Objective. Put every line of the records below into a numbered list, skipping the blank lines and leaving the pictures out.

(Rows from a screen grounding dataset)

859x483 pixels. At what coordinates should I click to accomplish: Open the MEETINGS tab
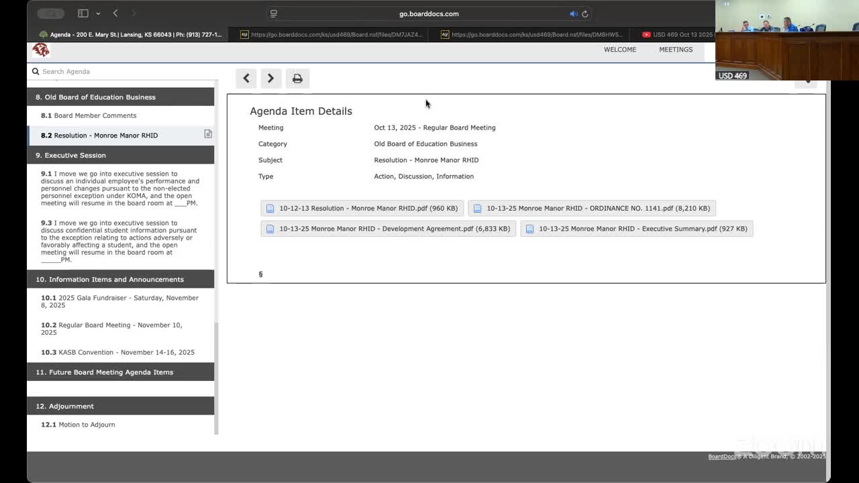(675, 50)
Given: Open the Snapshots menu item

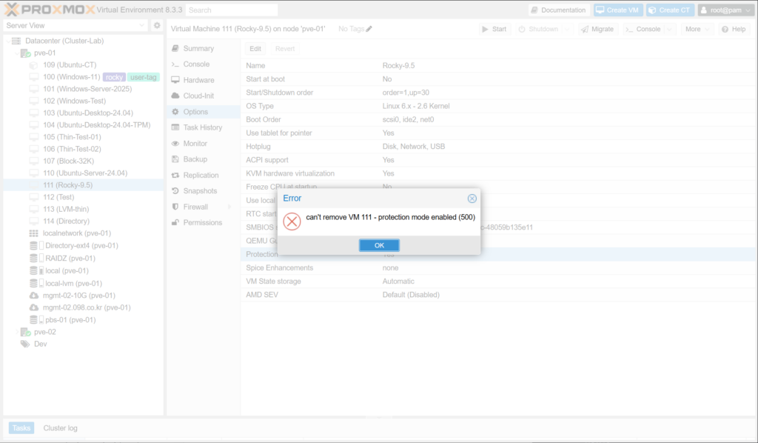Looking at the screenshot, I should click(x=199, y=191).
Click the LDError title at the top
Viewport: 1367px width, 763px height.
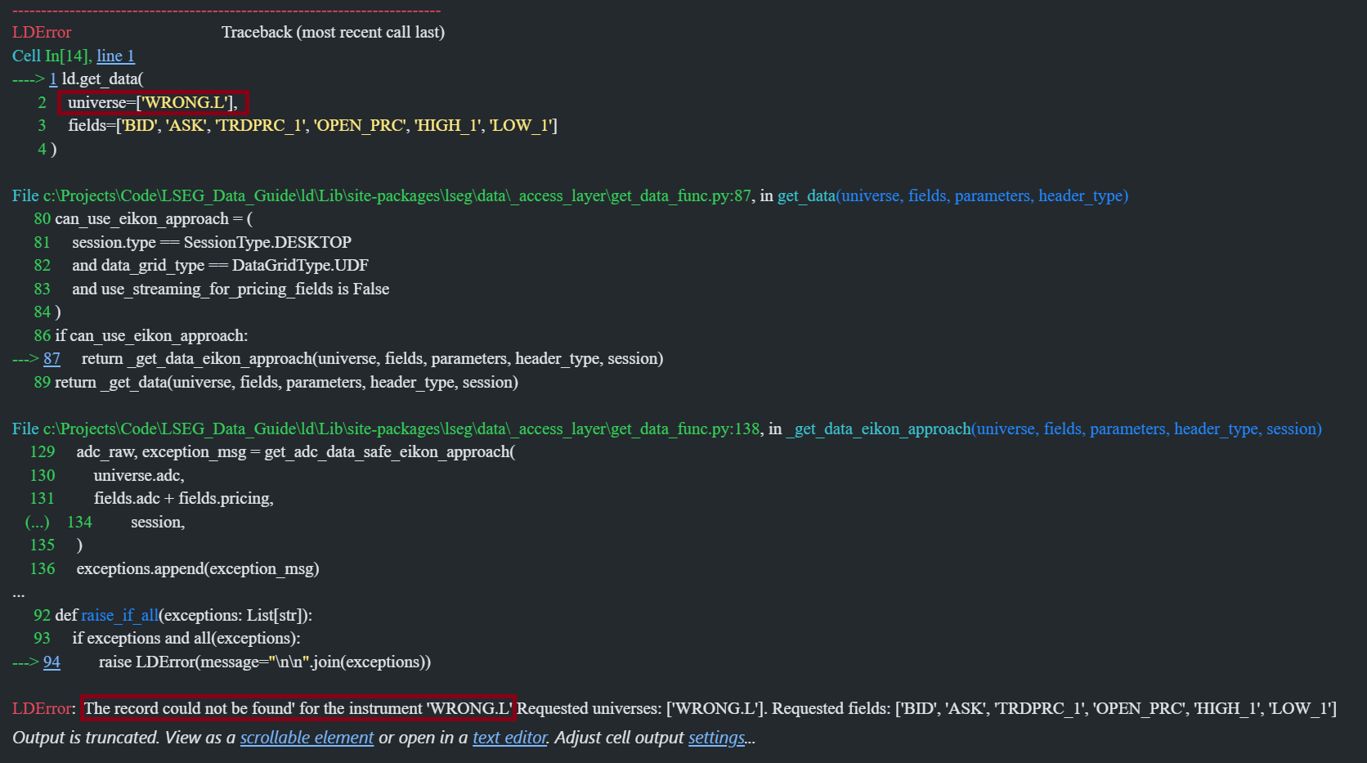click(42, 32)
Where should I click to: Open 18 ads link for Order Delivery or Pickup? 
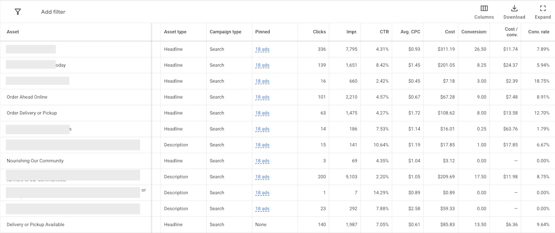262,113
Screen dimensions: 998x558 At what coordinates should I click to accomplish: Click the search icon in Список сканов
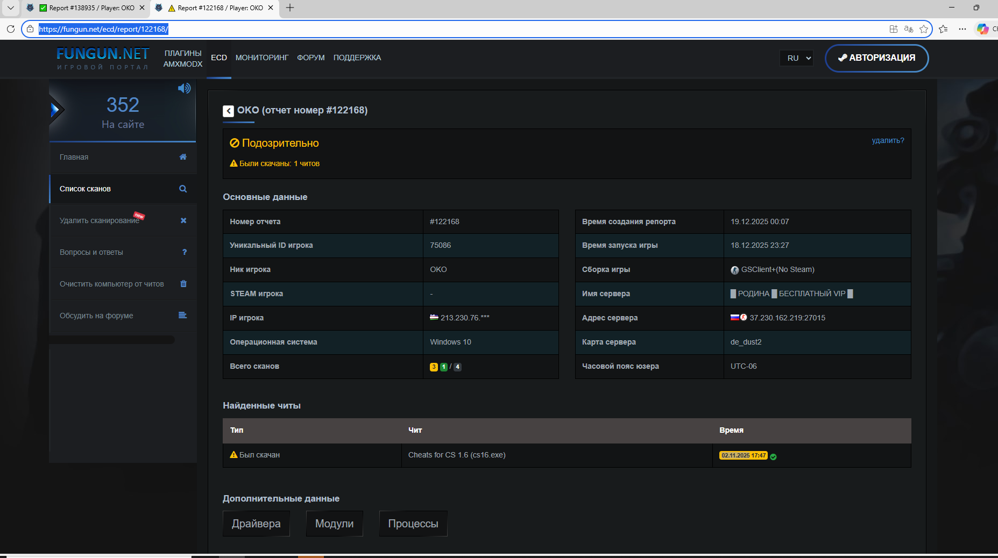click(183, 189)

Solution to this problem.
1. 859x483 pixels. At what coordinates should I click to accomplish: Open the MEETINGS tab
2. (675, 50)
3. Given: Open the Snapshots menu item
4. Looking at the screenshot, I should click(x=199, y=191).
5. Click the LDError title at the top
6. Viewport: 1367px width, 763px height.
7. click(42, 32)
8. Where should I click to: Open 18 ads link for Order Delivery or Pickup? 
9. 262,113
10. Screen dimensions: 998x558 At what coordinates should I click to accomplish: Click the search icon in Список сканов
11. click(183, 189)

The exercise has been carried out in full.